Israel: Abbas warnt vor Bürgerkrieg

Nach dem Abzug der Israelis aus dem Gaza-Streifen hat der palästinensische Präsident Mahmoud Abbas die Entwaffnung der radikalen Hamas-Bewegung als "unnützen Schritt" abgelehnt.

Dies könnte einen Bürgerkrieg auslösen. Die Hamas hat ihrerseits die arabischen Staaten aufgefordert, ihre Beziehungen zu Israel nicht zu normalisieren.
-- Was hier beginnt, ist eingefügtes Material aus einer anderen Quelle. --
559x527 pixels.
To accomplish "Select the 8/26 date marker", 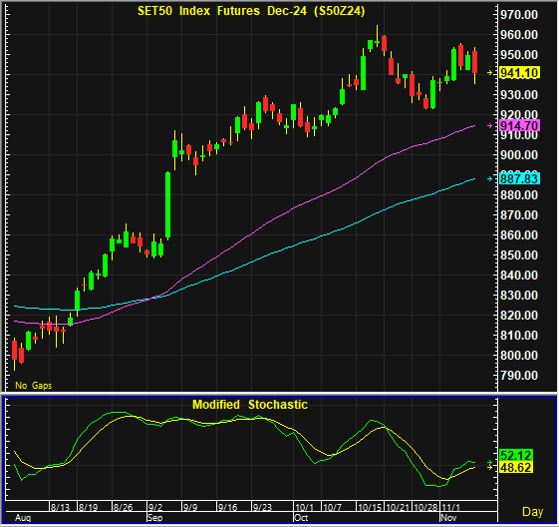I will 123,507.
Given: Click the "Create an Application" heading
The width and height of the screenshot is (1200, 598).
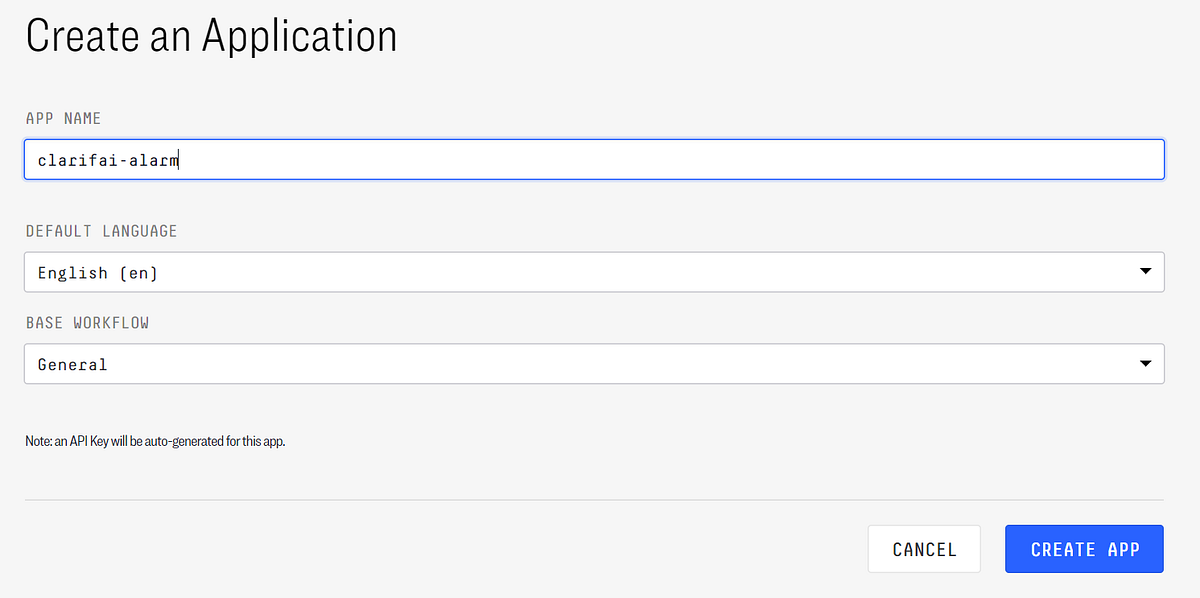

Bewaffnete Hamas-Anhänger sind am Montag in die Pufferzone zwischen Ägypten und dem Gaza-Streifen vorgedrungen.

Er wolle die Lage im Gaza-Streifen bis Ende des Jahres unter Kontrolle bringen, sagte Abbas der italienischen Tageszeitung „Corriere della Sera“. Die Hamas, die Israels Existenzrecht bestreitet, werde am 25. Jänner an den palästinensischen Parlamentswahlen teilnehmen. „Wenn das passiert, werden sie sehr bald keine Waffen mehr brauchen“, betonte er. Die Hamas hatte bei den Kommunalwahlen vom vergangenen Dezember und Jänner große Erfolge auf Kosten der Fatah von Abbas verbuchen können.
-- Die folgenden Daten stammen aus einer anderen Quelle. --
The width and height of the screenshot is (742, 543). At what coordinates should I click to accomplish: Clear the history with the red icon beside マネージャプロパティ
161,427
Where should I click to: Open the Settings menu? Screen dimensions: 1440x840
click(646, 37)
Der Hamas-Führer Ismail Hania richtete in Gaza einen Appell an die arabischen Staaten, ihre Beziehungen zu Israel nicht zu normalisieren. „Die Reise ist noch weit“, sagte er. Der Rückzug Israels sei ein „Erfolg des bewaffneten Widerstandes“, der im Westjordanland und in Jerusalem wiederholt werden müsse. Hania rief die arabischen Staaten auf, im Gaza-Streifen zu investieren und sich am Aufbau zu beteiligen. Die Hamas wolle der palästinensischen Führung die Hand zur Zusammenarbeit reichen.

Die Arabische Liga hatte 2002 auf ihrem Gipfel in Beirut eine Nahost-Initiative beschlossen, die auf den Vorschlägen des saudiarabischen Kronprinzen (und jetzigen Königs) Abdullah beruhte. Die „Beiruter Deklaration“ fordert von Israel, dass es alle im Sechstagekrieg 1967 besetzten Gebiete räumt und die Souveränität eines palästinensischen Staates im Westjordanland, Ostjerusalem und Gaza-Streifen anerkennt. Im Gegenzug würden sich die arabischen Staaten in ihrer Gesamtheit verpflichten, normale Beziehungen mit Israel aufzunehmen.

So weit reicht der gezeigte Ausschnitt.